-- Requirement --
Copy out the lines below, from the one containing "Task: Click the green word 'successfully'" down to the one containing "Viewport: 1743px width, 906px height.", including both, word for word.

══ Given data ══

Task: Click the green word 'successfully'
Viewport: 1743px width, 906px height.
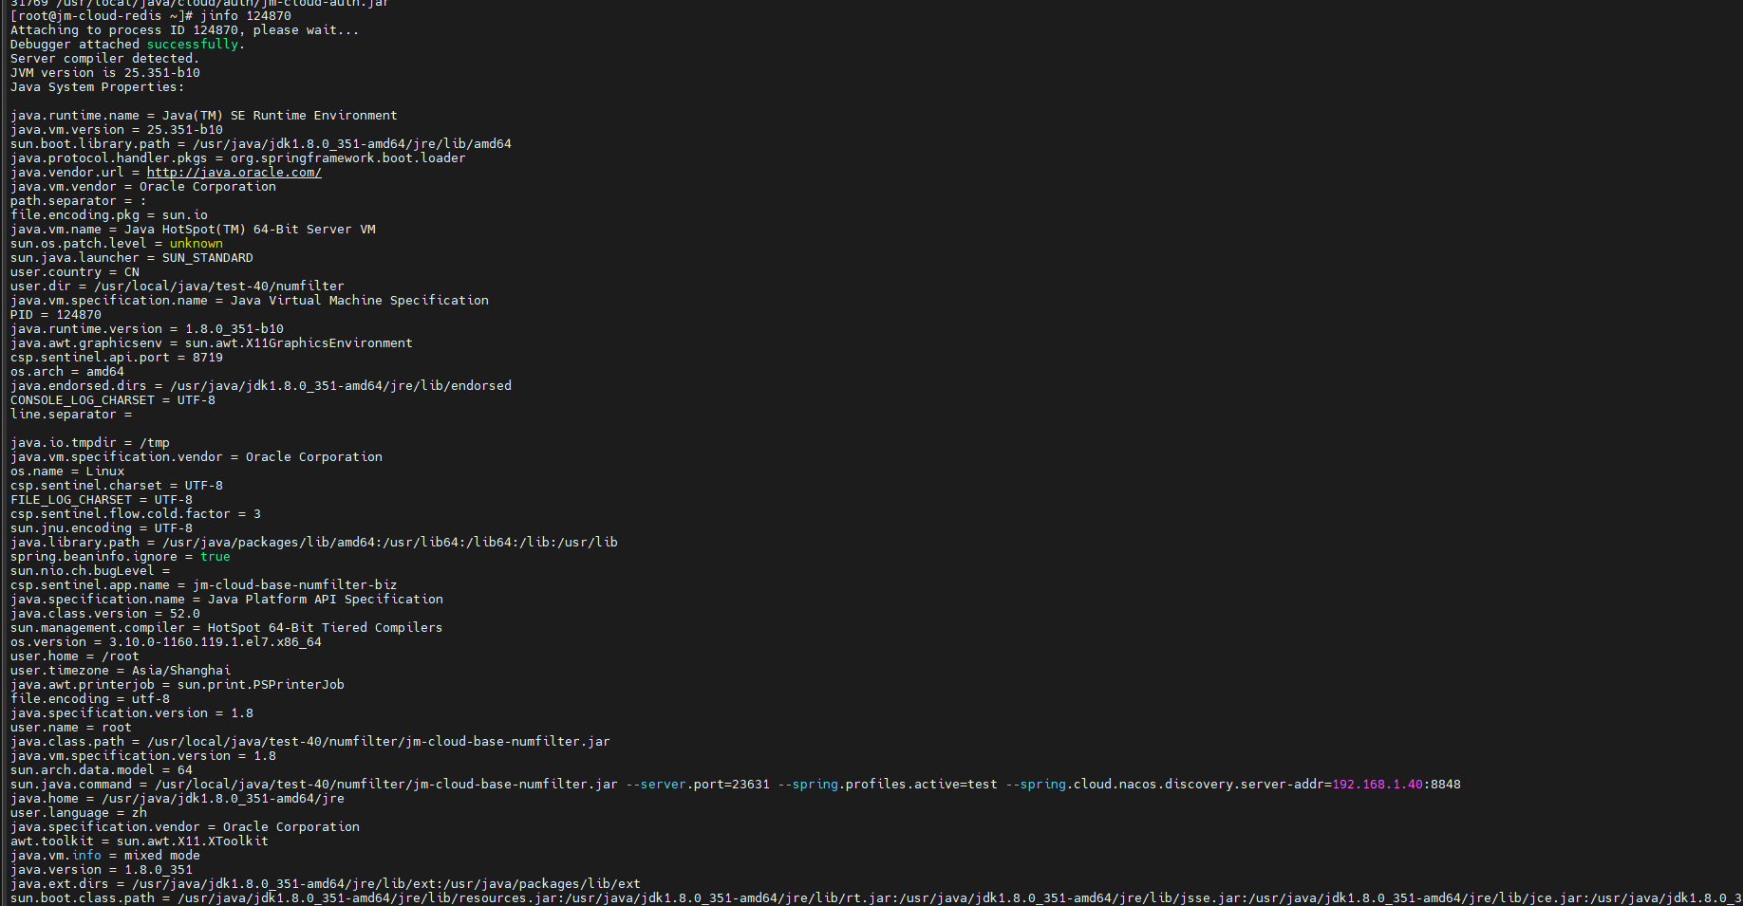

═══
══ Given data ══

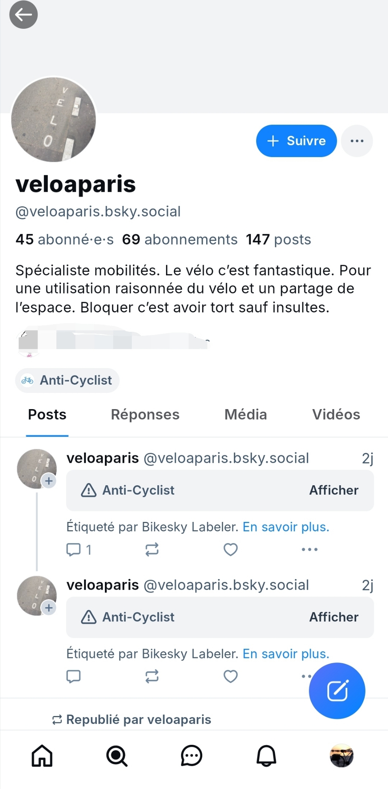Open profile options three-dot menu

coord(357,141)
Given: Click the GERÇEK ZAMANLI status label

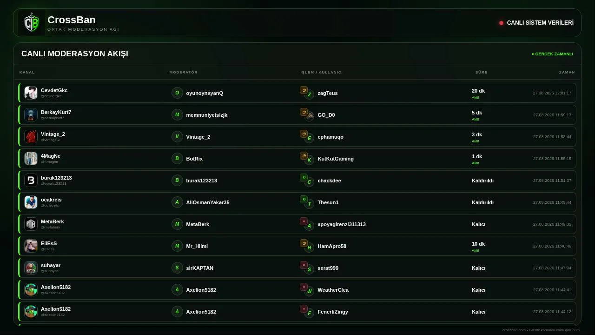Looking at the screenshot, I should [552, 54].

═══

-- Response to the task --
Task: Click the green word 'successfully'
Viewport: 1743px width, 906px height.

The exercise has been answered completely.